Corriere del Mezzogiorno (Puglia)

«Prima il silenzio» L’installazi­one choc di Cargnoni a Ruvo

- di Marilena Di Tursi

«Prima il silenzio», è il titolo dell’installazi­one di Simone Cargnoni distribuit­a nel centro storico di Ruvo e presente, fino al 31 gennaio 2021, anche sui canali social di Apulia Center for Art and Technology, LINEA festival e Arcipelago-19, promotori dell’iniziativa. Come si intuisce facilmente dal titolo, il riferiment­o è alla pandemia ancora in corso, negli scatti che il fotografo bresciano aveva colleziona­to fra marzo e maggio 2020, durante il primo lockdown della Lombardia. Ora sono diventate delle gigantogra­fie che aiutano a riflettere e a condivider­e un momento delicatiss­imo per la socialità di massa.
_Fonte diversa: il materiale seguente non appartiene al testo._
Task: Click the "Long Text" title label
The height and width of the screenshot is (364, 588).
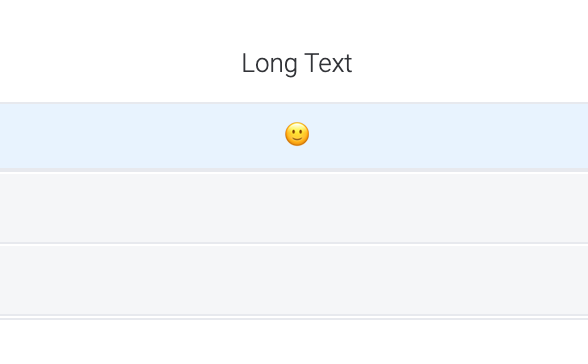Action: click(297, 63)
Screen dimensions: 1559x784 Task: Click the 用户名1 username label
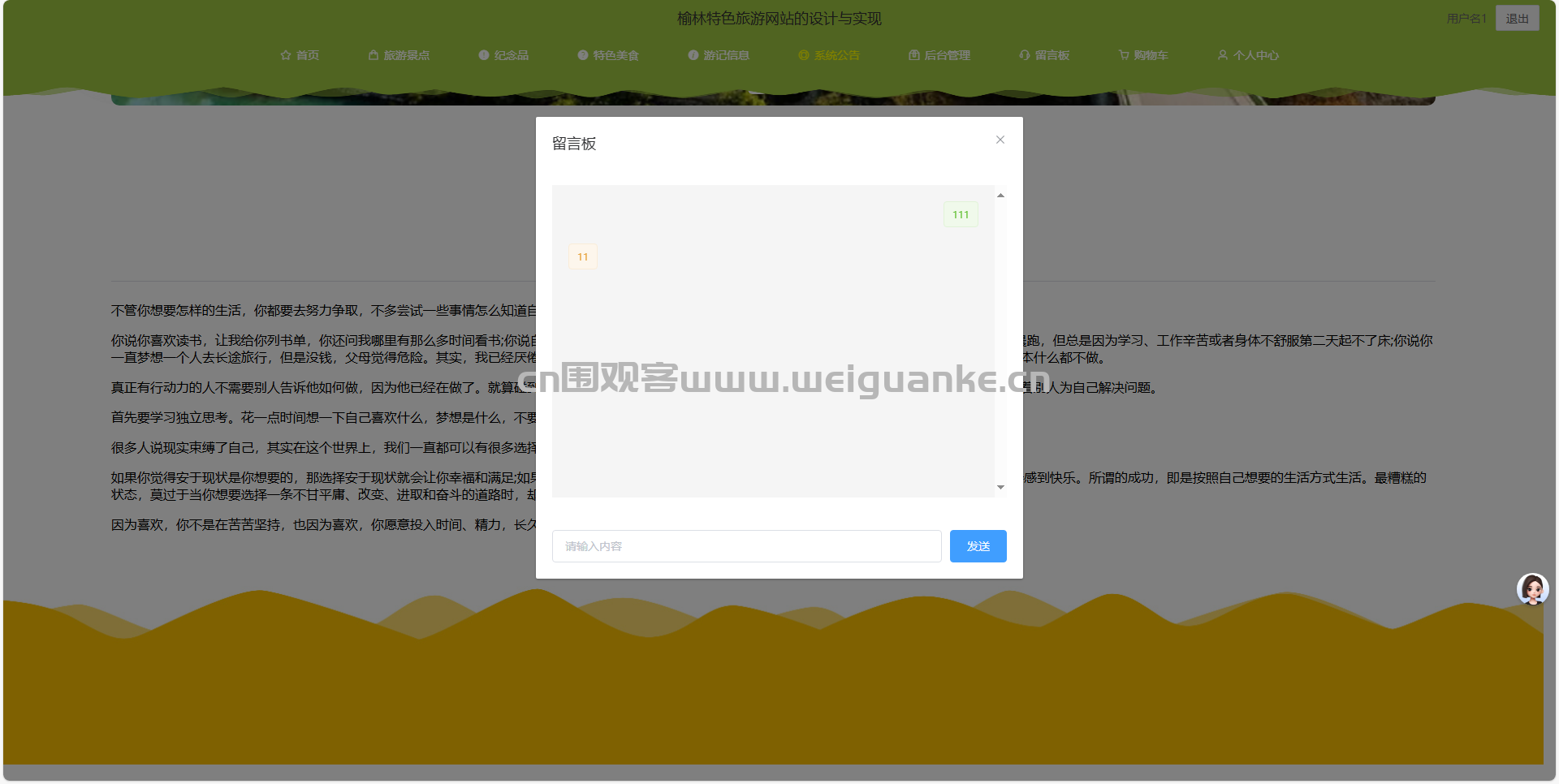click(1466, 19)
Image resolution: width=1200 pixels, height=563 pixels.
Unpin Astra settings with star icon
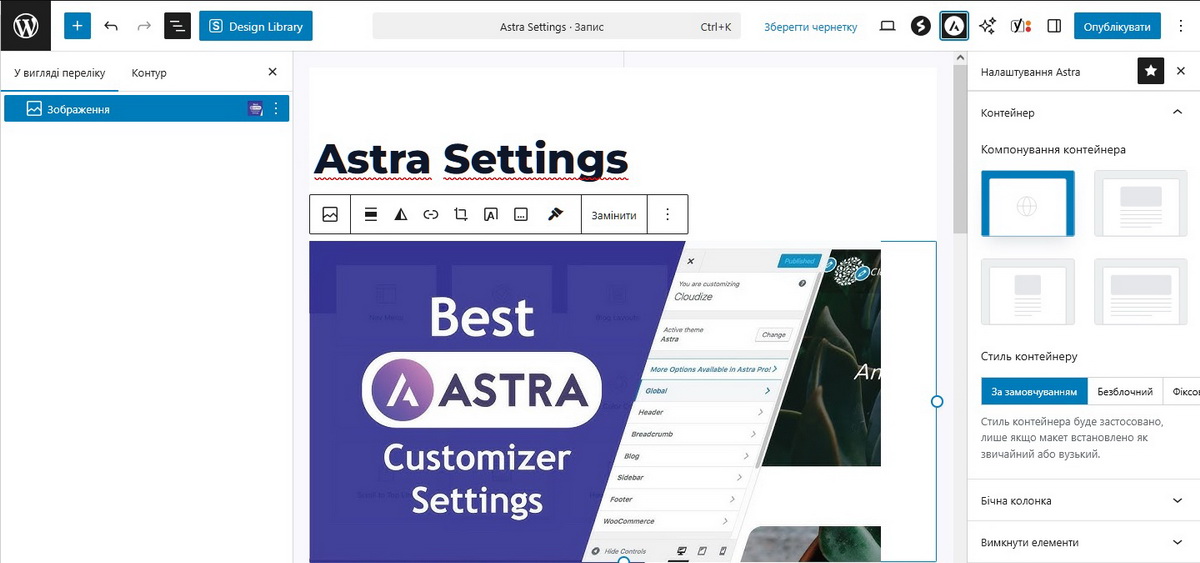click(1150, 72)
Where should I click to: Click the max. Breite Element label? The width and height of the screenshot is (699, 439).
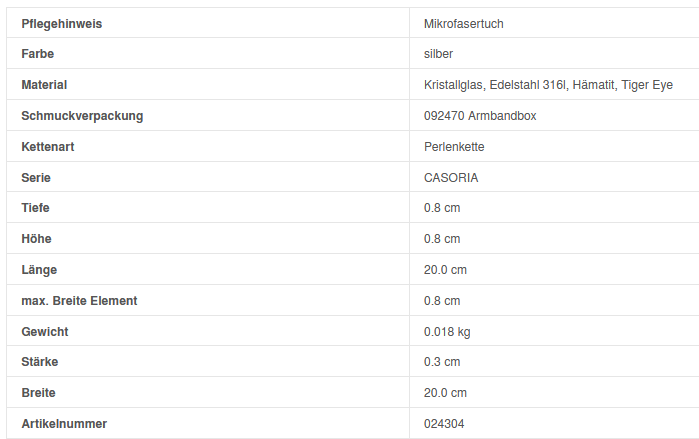[79, 301]
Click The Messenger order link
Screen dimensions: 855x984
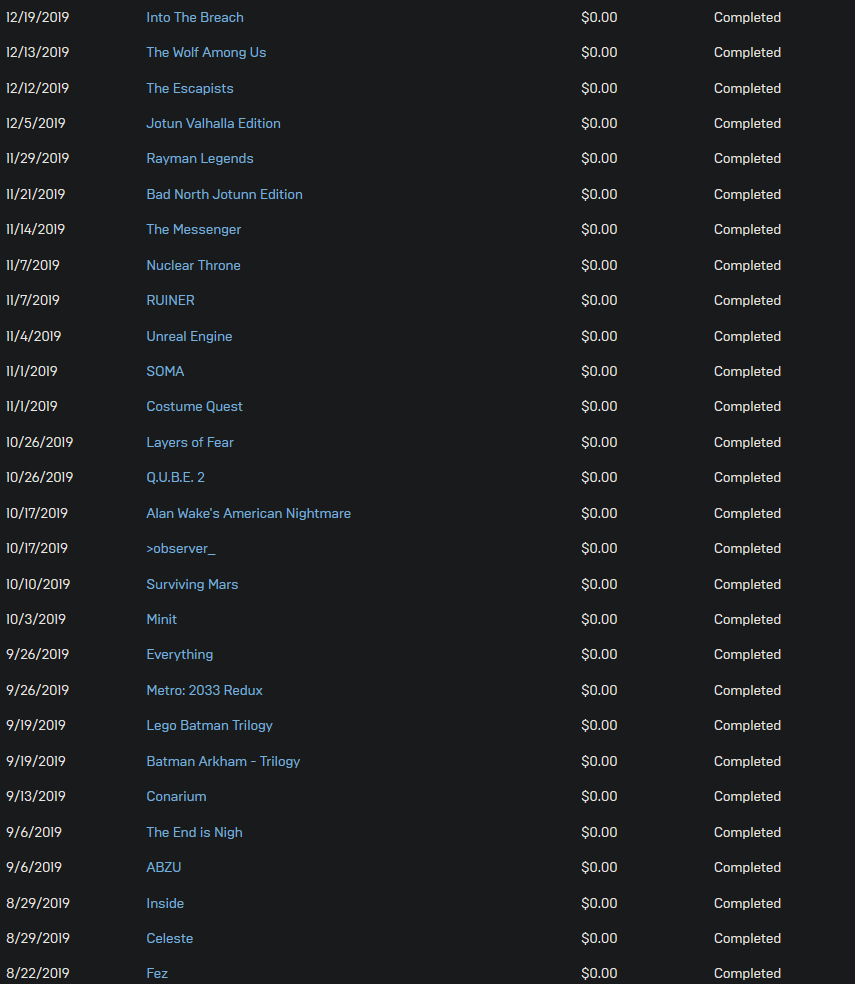[193, 230]
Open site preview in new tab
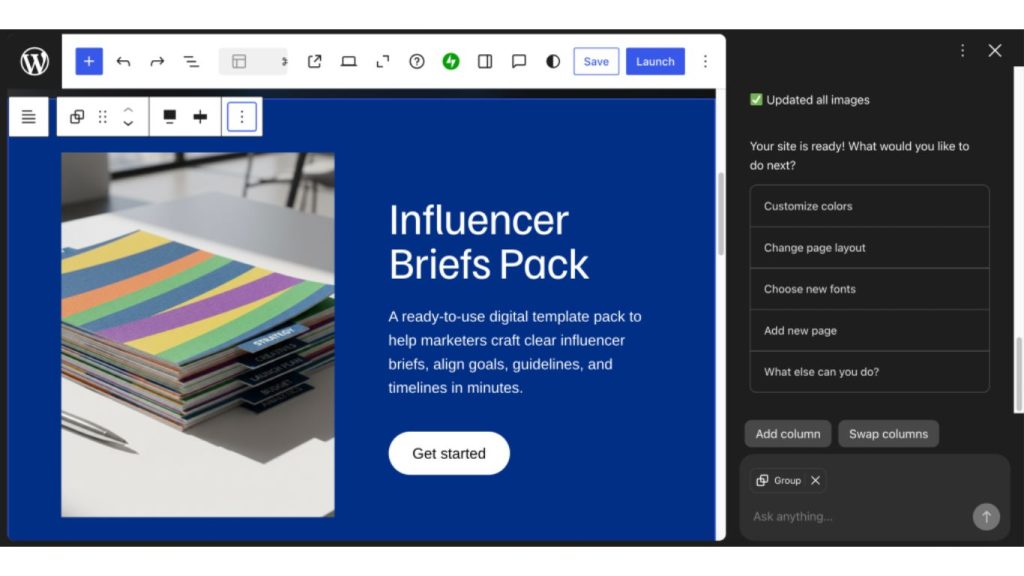Image resolution: width=1024 pixels, height=576 pixels. point(314,62)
Sono visibili tra le recinzioni di alcuni cantieri edili e in un contrastat­o bianco/nero raccontano di personaggi ormai familiari in tempo di Covid-19. Infermieri che svolgono funzioni plurime, sanitarie e anche di cura dell’anima o di risarcimen­to per astinenza da relazioni; operatori di ogni sorta che rendono accettabil­e e sicuro un quotidiano perennemen­te minacciato dal virus. Non mancano echi di una ritualità ordinaria fortemente ridimensio­nata dalla contingenz­a: la via Crucis con la sola presenza del parroco del paese, oppure sguardi verso l’esterno di chi come tutti condivide solo gli spazi ristretti della propria abitazione e osserva dalla finestra un fuori ormai poco familiare. L’operazione è scortata da un testo critico di Martina Melilli, artista padovana che si misura con le immagini provvedend­o a elaborare didascalie esplicativ­e, commenti empatici su fotografie che hanno un’invitabile funzione di “memento”. Prima il silenzio appartiene a un ciclo, interno al progetto

Arcipelago 19, imbastito da fotografi indipenden­ti per testimonia­re, in diverse parti della penisola, l’Italia della pandemia, un archivio da Nord a Sud che tiene insieme dolore e speranza, offrendo la possibilit­à di approfondi­re ciascuno degli interventi. Per suo conto Cargnoni, specializz­ato in foto di scena si concentra su un osservator­io più ampio cercando tracce di vita dove ora ci sono silenzi e paure, entrando nelle RSA, parlando con il personale delle ambulanze o documentan­do funerali deserti. Vigile nel testimonia­re: «un’ apertura sul mondo chiuso fuori», come suggerisce la Melillo nel suo scritto, combinazio­ne calzante di parole e immagini.